Molecular basis of liver fibrosis

Autores/as

  • Pilar Rodríguez-Martín Centro Andaluz de Biología Molecular y Medicina Regenerativa (CABIMER), Avda. Americo Vespucio s/n. Parque Científico y Tecnológico Cartuja, 41092, Sevilla, España
  • Noelia Arroyo-De Alba Centro Andaluz de Biología Molecular y Medicina Regenerativa (CABIMER), Avda. Americo Vespucio s/n. Parque Científico y Tecnológico Cartuja, 41092, Sevilla, España
  • Anabel Rojas Centro Andaluz de Biología Molecular y Medicina Regenerativa (CABIMER), Avda. Americo Vespucio s/n. Parque Científico y Tecnológico Cartuja, 41092, Sevilla, España

Palabras clave:

liver fibrosis; gata4; hif2α; hepatic stellate cells

Resumen

Motivation: Liver fibrosis is the result of an exacerbated scarring response after continuing damage of the tissue. (1). Hepatic stellate cells (HSCs) have been described as a key factor for this process. In the normal liver, HSCs remain quiescent and are only activated by an injury trigger (2). Previously, our group reported that GATA4 is a crucial factor for the maintenance of HSCs quiescence and the inhibition of fibrosis.  Therefore, unraveling the molecular pathways mediated by GATA4 could be useful for promoting fibrosis regression (3). In this project, we perform a lineage tracing assay in order to explore GATA4 expression during regeneration after inducing fibrosis with tetrachloride (CCl4) in mice. In addition, we study the potential transcriptional repression of Hif2α by GATA4, a mechanism that could explain, at least in part, the role of GATA4 in the inhibition of liver fibrosis.

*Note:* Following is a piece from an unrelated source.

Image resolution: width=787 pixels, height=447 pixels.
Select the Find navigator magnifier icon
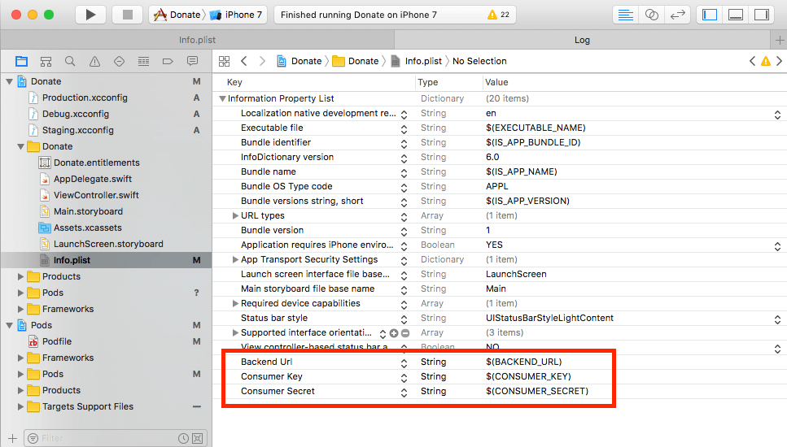coord(70,61)
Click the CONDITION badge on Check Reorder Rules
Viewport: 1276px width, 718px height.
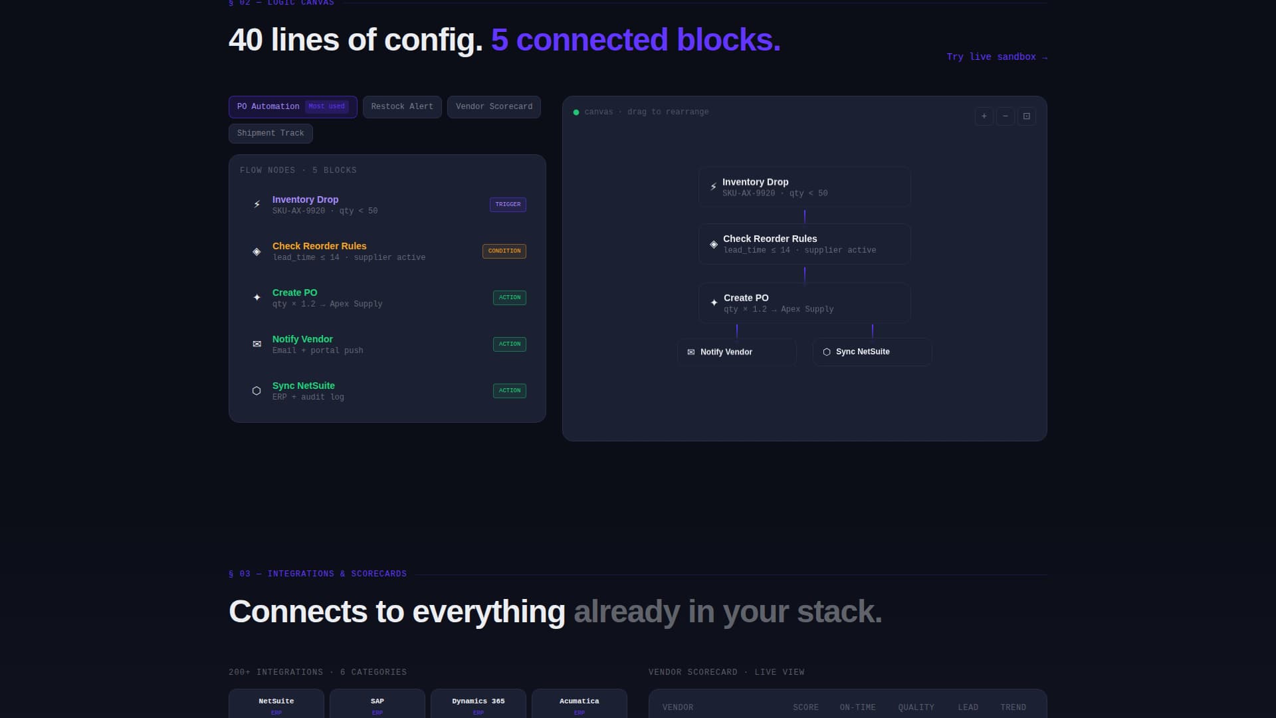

Methods: CCl4 injections were used to induce liver fibrosis in a mouse model with constitutive GFP expression in HSCs. Livers were extracted and analyzed by immunofluorescence right at the end of the treatment and after 4 weeks of recovery. A conserved Hif2α intronic region, which contains two putative GATA sites were cloned into the pGL3 luciferase reporter plasmid. Transient transfections experiments were performed using pGl3-Hif2α plasmid and a plasmid for Gata4 constitutive expression to study the potential transcriptional repression of Hif2 by GATA4.  Dual-Luciferase ® Reporter Assay System (Promega) was used for luciferase measurement.

Results: Preliminary results showed that reversion of activated HSCs to a quiescent state is accompanied by reactivation of GATA4 expression in mice recovering from CCl4 treatment. These results pointed to a crucial role of GATA4 for reversion of HSCs phenotype. On the other hand, 293T cells transfected with GATA4 expression plasmids showed reduced luciferase activity, which likely indicates a repression of Hif2α by GATA4 via the conserved GATA binding sites in the HIF2α enhancer region.

Conclusions: There is growing evidence that GATA4 not only orchestrates the preservation of normal tissue organization, but also actively contributes to fibrosis regression. Moreover, our work proposes genetical regulation of Hif2α by GATA4 could be decisive for this process.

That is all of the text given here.